◆ **PROBLEM**: Pick out each line in the records below that contains the word "leaked", and copy those lines.

◆ **DATA TO PROCESS**:
###

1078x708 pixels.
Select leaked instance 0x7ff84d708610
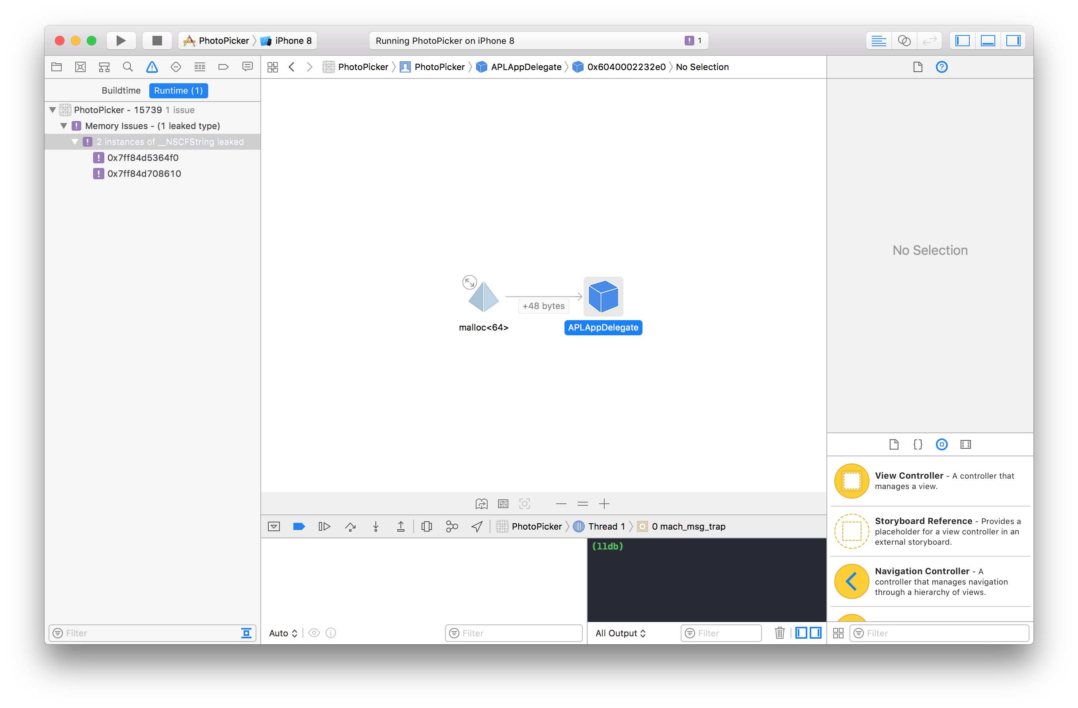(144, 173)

###

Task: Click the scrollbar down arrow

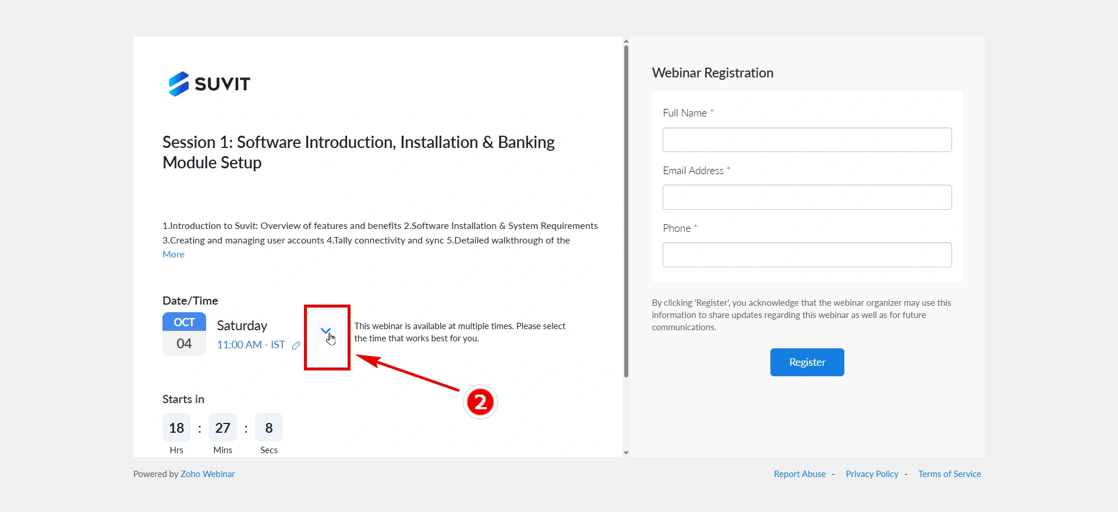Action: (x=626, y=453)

###

◆ **ANSWER TO THE EXERCISE**:
Select leaked instance 0x7ff84d708610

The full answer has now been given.